We'll listen for saw whet owls and barred owls.
We'll meet at 5:30 p.m. at the entrance to Pondicherry National Wildlife Area on Airport Road in Whitefield, just across from the power plant. It will be chilly, so bring something warm to enjoy when we linger at the viewing platform over Big Cherry Pond, hopefully under the rising moon and hearing owls calling.
But whatever the conditions, walking in the woods at night is a great sensory experience!
For a map and more details click here.
Signs of Spring!
A chipmunk! One emerged over the weekend and hung out at the bird feeder. In the woods, purple finches, goldfinches, and pine siskins are chattering like crazy. And a new singer: the brown creeper, the only nuthatch-like bird who always likes to go up a tree (nuthatches typically creep downwards). And in the woods, snow fleas, peppered on the snow. I saw a teeny spider yesterday afternoon on the snow. This morning walking a woods trail I felt across my face the most delicate sensation, a spider's trailing string of web, which it uses to float hither and yon.
Brown creeper.
We will start our spring bird alerts in the next few weeks (red-winged blackbirds reported from Bath yesterday, along the Connecticut River Bath, so we know the migrants are on the way!). It won't be long before we hear woodcock. If you'd like to receive our bird alerts, please e-mail us.

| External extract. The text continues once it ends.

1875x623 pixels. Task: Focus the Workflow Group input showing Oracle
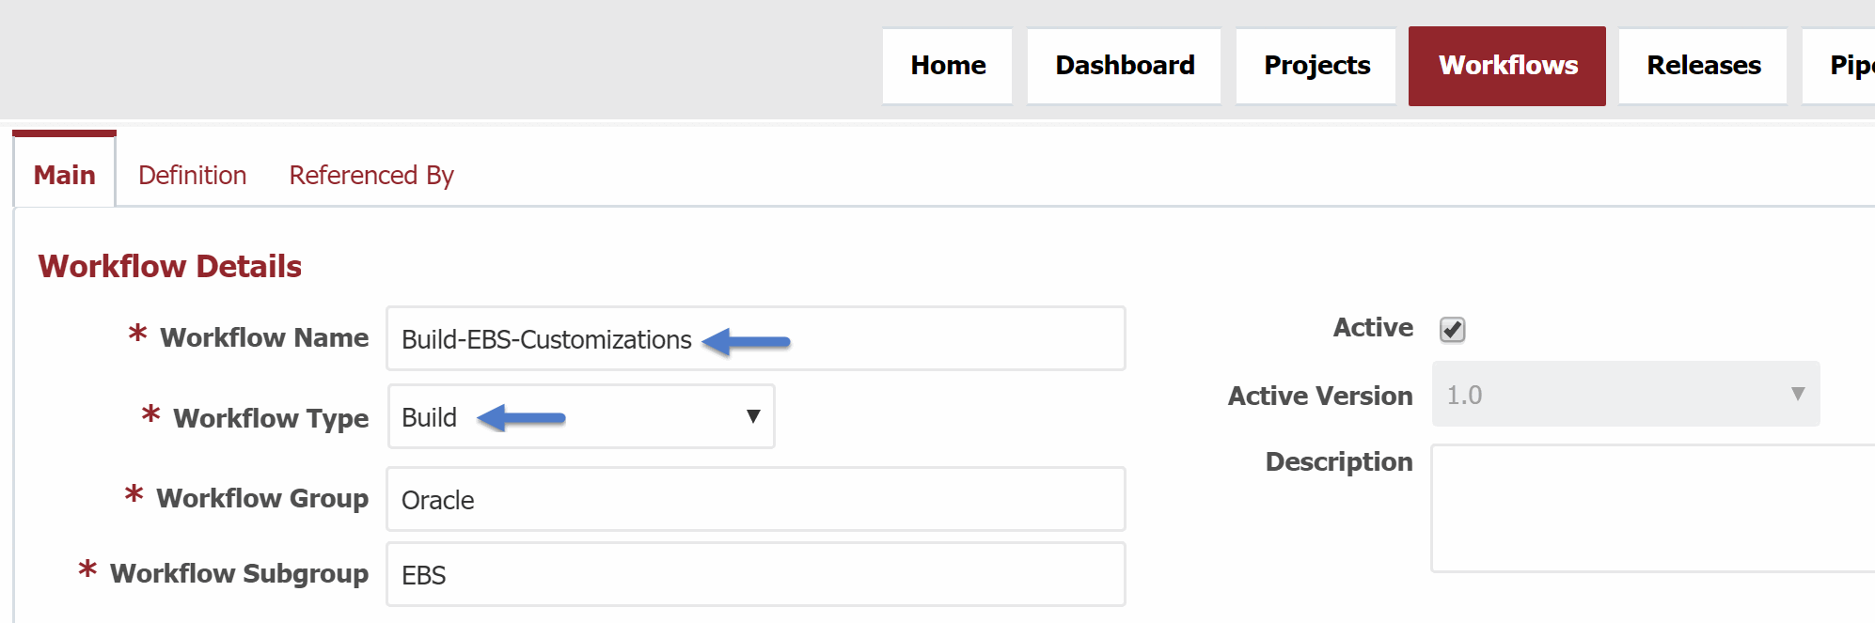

Two "Winter" Walks Upcoming
What a bizarre winter we've had. From -20 Sunday morning to 52 (!?) as I write Tuesday afternoon.
The rambunctious wind has already scoured the overnight snow/ice coating from the fields.

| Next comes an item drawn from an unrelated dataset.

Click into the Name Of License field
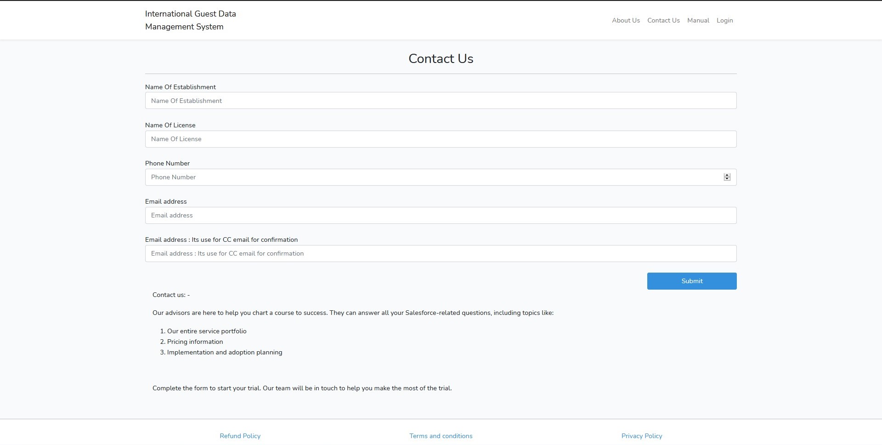coord(440,139)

A sign of spring! Yesterday the cardinal who's been hanging around the neighborhood all winter (and making everyone smile) started singing! He's a grand fellow, and all the finches, juncos, chickadees, nuthatches, and kinglets joined in. At our elevation of 1,300 feet, cardinals don't usually hang out; in the 20 years I've lived here in Sugar Hill, I've only seen one other male, and one female - sadly not at the same time! One spring that male sang for weeks, to no avail.
Regardless of the weather, everyone is invited to two (hopefully) winter hikes:
Cooley-Jericho Community Forest on Sunday, Feb. 28 at 1:30 p.m.
Rising Moon Owl Prowl at Pondicherry Refuge, Sunday March 20, 5:30 - 9 p.m.